I lived in Vic for two years, in what I would describe as lower middle class suburbs - not trendy fringes of city suburbs, proper suburbia. I found casual racism endemic and, strangely, very pronounced among first-generation migrants and their second-gen children. Being 'multi-cultural' in the sense of having lots of different ethnicities present guarantees nothing in terms of attitudes, even among BME group members.

galaxydad Sat 09-Feb-13 13:45:58

light train, so this is perfectly acceptable is it?
http://www.guardian.co.uk/media/2012/oct/16/big-fat-gypsy-weddings-bullying-travellers

Double standards much?

Mosman Sat 09-Feb-13 13:58:20

WOG is regularly used as a term of endearment hmm
That's the worst I ever heard in Melbourne, I think it's down to the individuals and the company you keep, I've heard racist bollocks from one person and haven't socialized with them again, same as you would anywhere else.

lightrain Sat 09-Feb-13 14:12:22

Galaxy dad, I can't see what you're referring to as its not a clickable link.
Anyhow, not sure why you are being quite so snippy with me!?

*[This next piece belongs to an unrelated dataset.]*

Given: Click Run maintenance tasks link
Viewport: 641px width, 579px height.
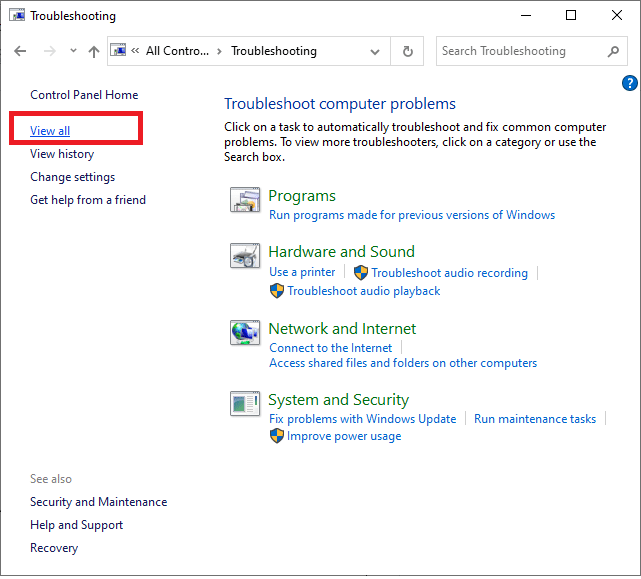Looking at the screenshot, I should coord(534,419).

My point is that, even if it is used as a term of endearment amongst people of a particular race/ origin (which people often comment is the same for the n word) there most certainly would not be a film on general release at the cinema, advertised on tv and radio, etc called 'the n** boy' in the UK.

I do think that there is an underlying cultural norm of mild racism in Australia. There is also a great patriotism and constant talk of buying Aussie goods, not importing, etc. which I think is probably linked somehow.

chickieno1 Sat 09-Feb-13 14:12:59

Again the main question is what you re willing to expose your kids to if you don't absolutely have to.

galaxydad Sat 09-Feb-13 14:21:20

Copy paste, don't be so lazy lightrain.

"there most certainly would not be a film on general release at the cinema, advertised on tv and radio, etc called 'the n** boy' in the UK."

Like I said, follow the link.
Your point is moot.

newbiefrugalgal Sat 09-Feb-13 15:24:43

So alllllll aussies are racist - yep that's a fact (ha ha ha ha ha ha ha ha ha)

Don't go. If you really think this is the case then honestly don't go.
Australia does not need you.

Racism exists in all countries and to put such a label on Australia is insulting.
People use the word 'wog' as said above not in a derogatory way, same with Paki.

Label away and stay away if you really couldn't bare to expose your precious dc to it all!

(yes threads like this annoy me no end!)

MrsMushroom Sat 09-Feb-13 15:31:30

I lived in Adelaide for two years and was there this Christmas OP. There is no doubt in my mind that Oz is very racist but not 100% so,....what I mean is that there is a definite lag in terms of people's perceptions of people of different ethnicity...I could not live there due to their treatment of Aboriginals.

Did you know that schools there are under no obligation to teach children the history of the country's treatment of the Aboriginal population?

That alone was enough to decide that my children will never be educated in such a place.

I witnessed first hand moments of sickening racism there and also sexism.

MrsMushroom Sat 09-Feb-13 15:33:39

The use of the word Wog is usually in reference to Greeks is it not? Not that that makes it ok at all.

I did find that some people are becoming more aware but they're back in somewhere around where the UK was in 1970 imo....in terms of understanding and casual racism.

Nancy66 Sat 09-Feb-13 15:37:29

The fact that the overwhelming majority of posters say that they did find Australia to be a racist place must, surely, count for something.

I have spent a LOT of time in Australia for work/family reasons and, I agree, it's the casual every day racism that is particularly shocking.

Of course not all Australians are racist but it's the face-value acceptance of it that I found disturbing.

MrsMushroom Sat 09-Feb-13 15:41:01

It's seething underneath usually Nancy at Christmas we were at the beach and a relative of DHs watched a group of young black men running across the sane, they were laughing...the relative said They've landed on their feet haven't they? Coming to a country like this from a country like theirs She (it was a female relative) could not fathom that they could be from ANY country and be middle class...because they looked African she assumed they were refugees or something. She had a sneer on her face as she watched them.